Enquanto estudavam os peixes, os investigadores ficaram intrigados com a forma como as listras azuis do peixe-zebra desapareciam quando um pescador entrava na sala ou quando perdia uma luta para um macho dominante.
Em muitos animais, as mudanças de cor acontecem quando os sacos de pigmento se dispersam e se agregam dentro da célula. Mas este não foi o caso dos iridóforos do peixe-zebra, onde tal movimento dos cristais dentro destas células teria feito com que os iridóforos perdessem a sua cor estrutural. Havia indícios de que os peixes poderiam mudar a orientação dos cristais para refletir a luz em diferentes ângulos, criando cores diferentes, mas não se sabia como isso acontecia.
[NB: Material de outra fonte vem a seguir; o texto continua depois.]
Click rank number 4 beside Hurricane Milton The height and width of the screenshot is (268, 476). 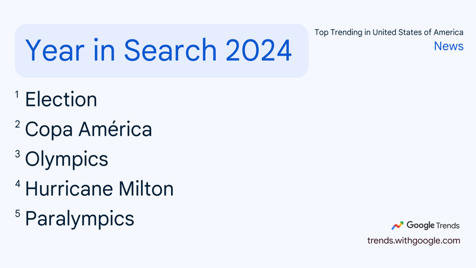17,184
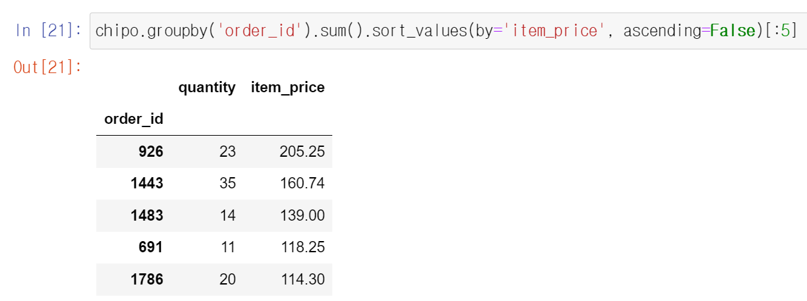Click the code input cell
The height and width of the screenshot is (301, 807).
point(448,30)
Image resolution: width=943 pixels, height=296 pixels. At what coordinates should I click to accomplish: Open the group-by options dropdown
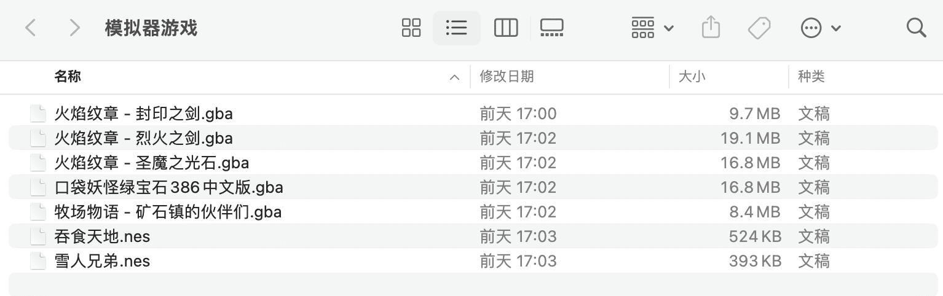pyautogui.click(x=652, y=28)
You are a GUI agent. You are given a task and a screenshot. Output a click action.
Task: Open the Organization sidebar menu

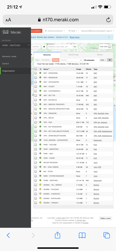16,71
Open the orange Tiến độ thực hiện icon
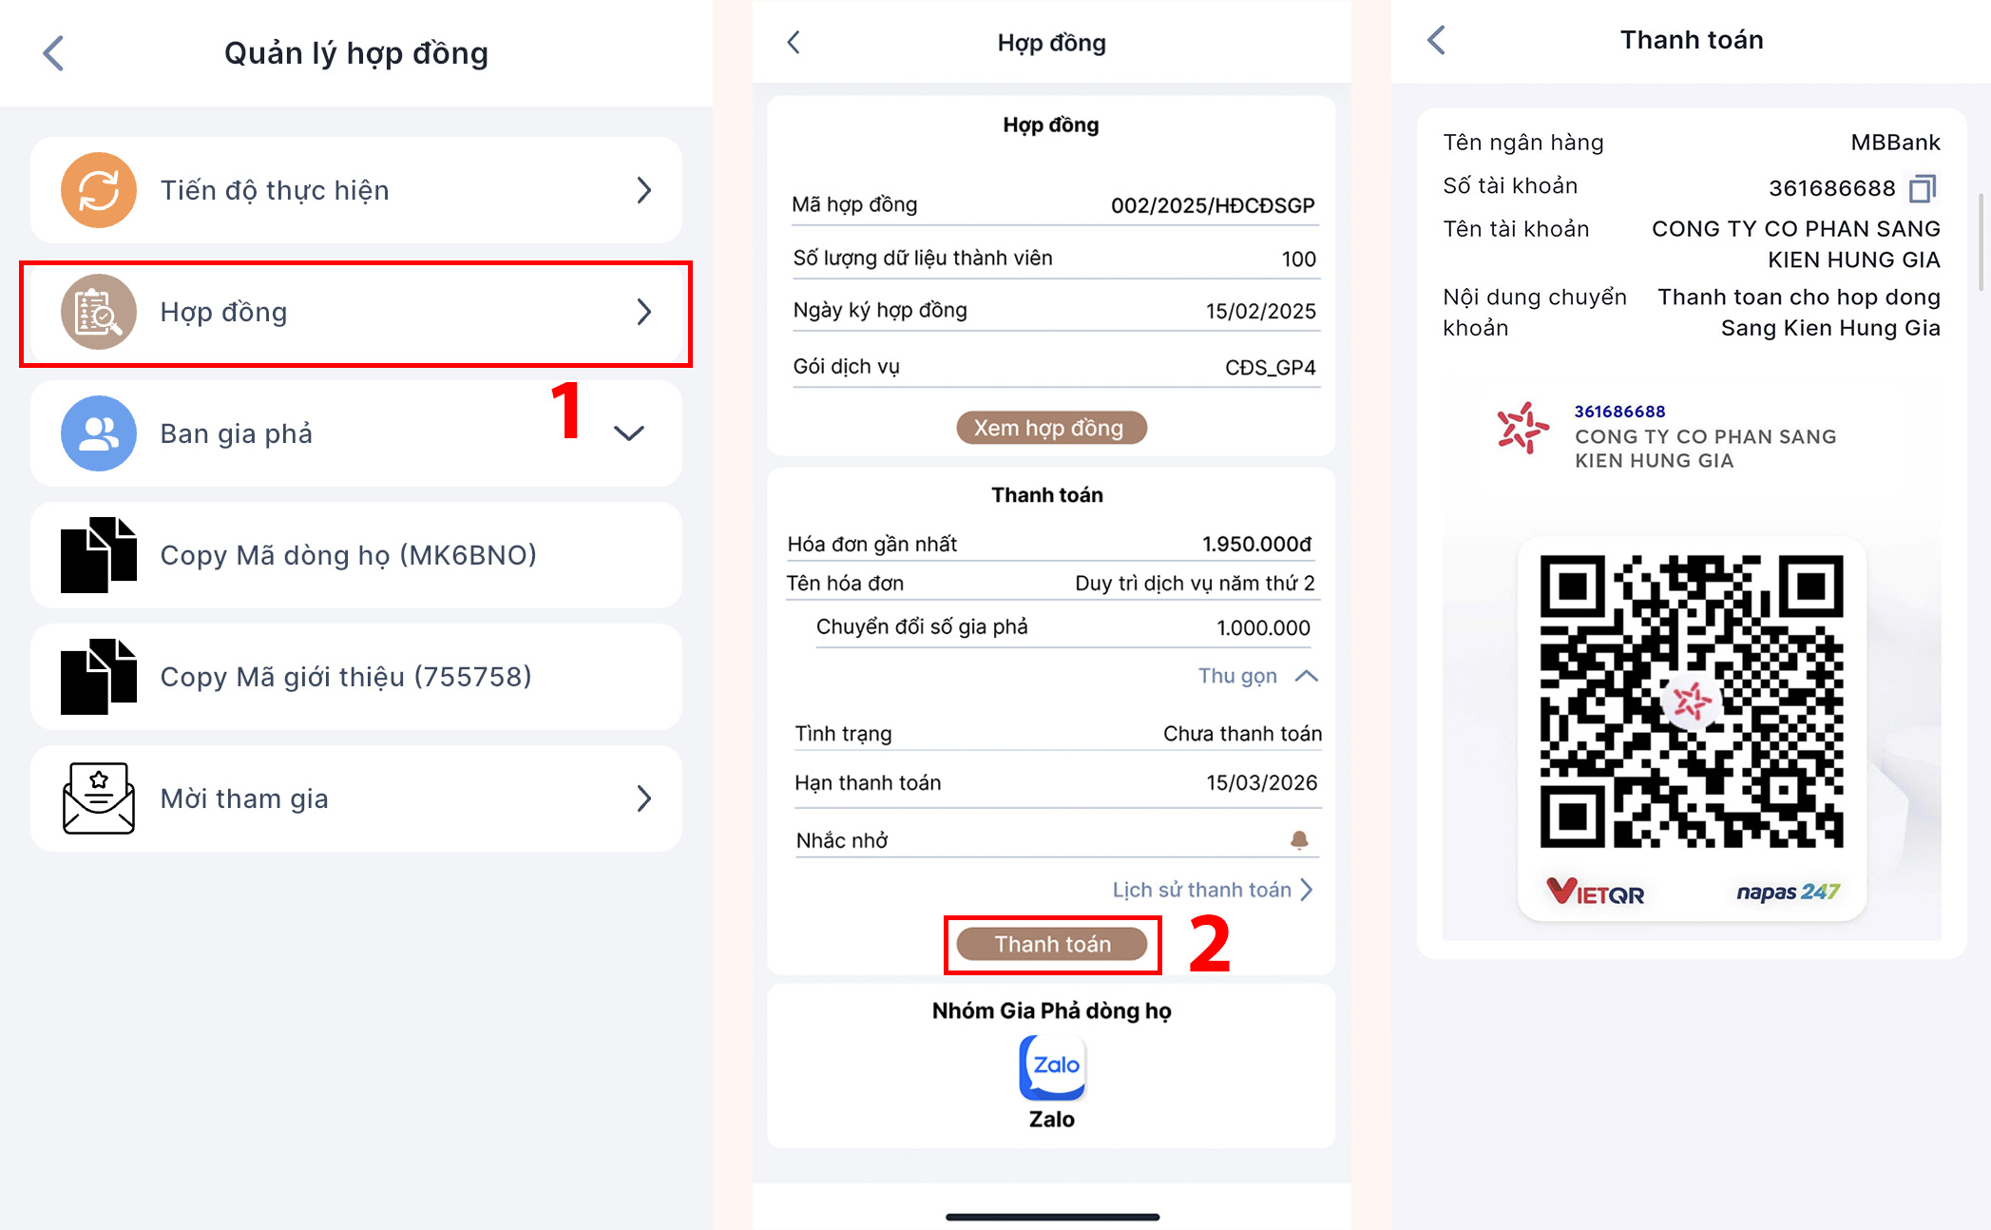This screenshot has height=1230, width=1991. (99, 190)
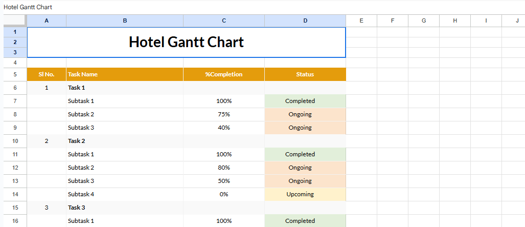Select the Task Name header cell
Viewport: 525px width, 227px height.
(125, 74)
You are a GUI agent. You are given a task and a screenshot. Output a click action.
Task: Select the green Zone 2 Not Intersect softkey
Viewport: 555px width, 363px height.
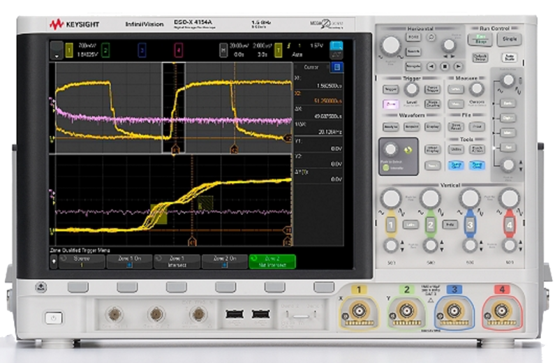coord(272,262)
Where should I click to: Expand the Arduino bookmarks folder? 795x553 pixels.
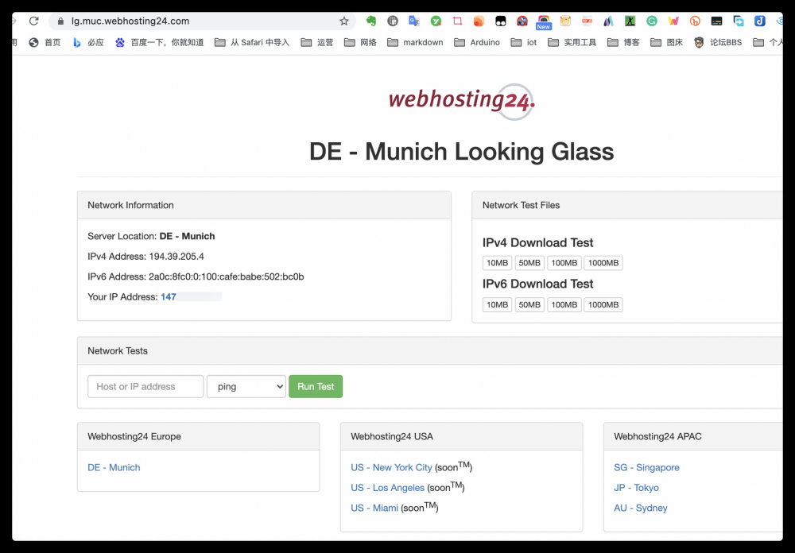[x=477, y=42]
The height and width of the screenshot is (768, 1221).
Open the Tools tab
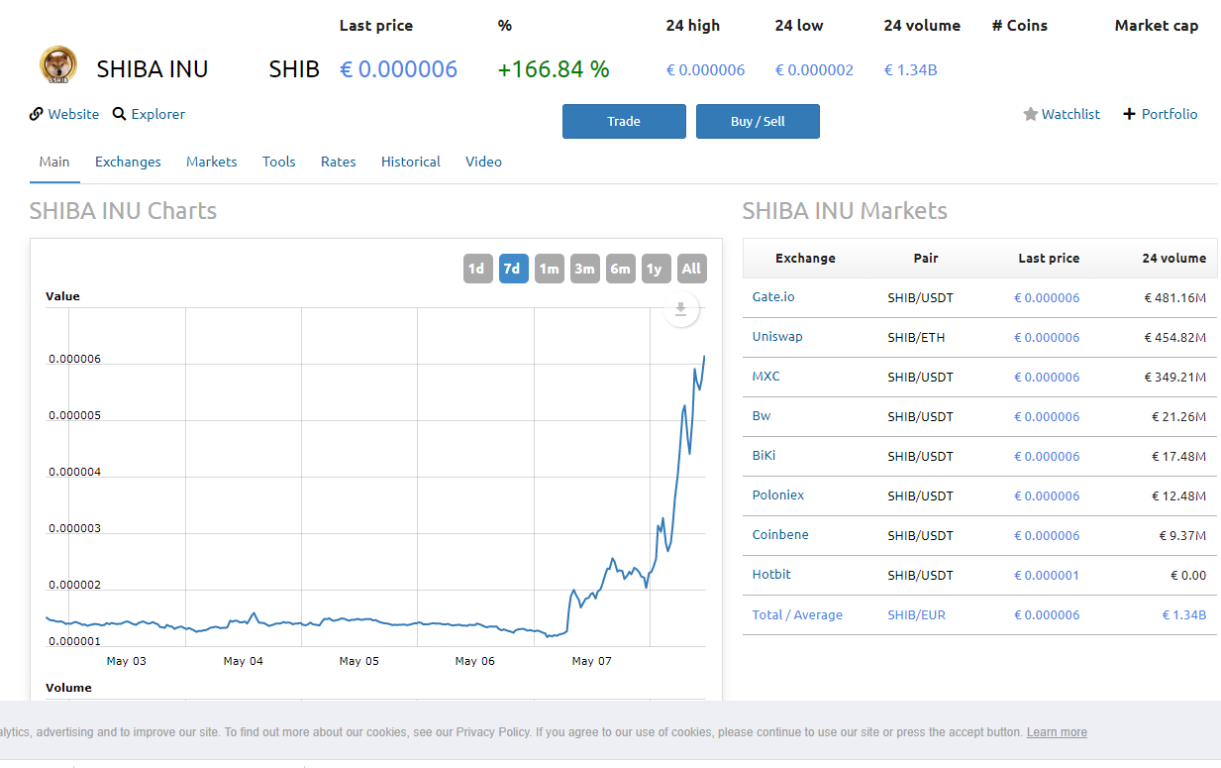click(278, 162)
“Esse foi realmente o gatilho que nos levou a observar o mecanismo que facilitou a mudança de cor nessas células”, diz Gur. "Sabíamos que deveria haver outra maneira."
Uma visão de perto
A equipe começou observando mais de perto os cristais antes e depois da mudança de cor usando imagens de alta resolução e difração de raios X baseada em síncrotron.
Eles viram que dentro dos iridóforos, os cristais estão dispostos em pilhas de longas estruturas semelhantes a placas. A mudança de cor surge da inclinação simultânea e precisa destes cristais. Gur compara o processo ao movimento de uma veneziana, onde as ripas se inclinam juntas para controlar a quantidade de luz que entra. Quando um peixe-zebra está estressado, todos os cristais se inclinam em um ângulo de 20 graus, alterando o espaçamento entre eles e o ângulo da luz que os atinge. Isso altera as propriedades ópticas dos cristais no iridóforo, fazendo com que as listras do peixe mudem de azul para amarelo.
Em seguida, os pesquisadores usaram imagens ao vivo para entender o que estava impulsionando esse processo. Depois de induzir artificialmente uma resposta ao estresse nos peixes, a equipe descobriu que a inclinação era possibilitada por proteínas motoras chamadas dineína, que caminham ao longo dos microtúbulos dentro da célula e se conectam aos cristais, puxando-os e inclinando-os para criar a mudança de cor.
O processo é regulado por uma molécula chamada AMP cíclico, uma molécula de segundo mensageiro que é ativada quando o peixe está estressado. O AMP cíclico envia um sinal para muitas células do peixe ao mesmo tempo, desencadeando a inclinação e fazendo com que todas as listras mudem de cor simultaneamente.
Além de fornecer um mecanismo para a mudança estrutural de cor, as novas descobertas podem ajudar a esclarecer por que alguns animais formam esses cristais moleculares, que em humanos podem formar pedras nos rins e gota. Eles também poderiam informar o design de materiais e dispositivos feitos pelo homem que aproveitam essas propriedades naturais.
“Para mim, trata-se realmente de uma ciência movida pela curiosidade:tudo o que fazemos é porque queremos compreender melhor a natureza”, diz Gur, acrescentando que é notável ver como organismos minúsculos podem alcançar algo que os humanos, com a sua tecnologia avançada. , não pode. "Mas, disso podem surgir muitas coisas diferentes que eventualmente também poderiam ser úteis, desde o uso da natureza como fonte para aprender princípios de biomimética, até dispositivos ópticos que usam abordagens semelhantes, até cristais fotônicos sintonizáveis de próxima geração."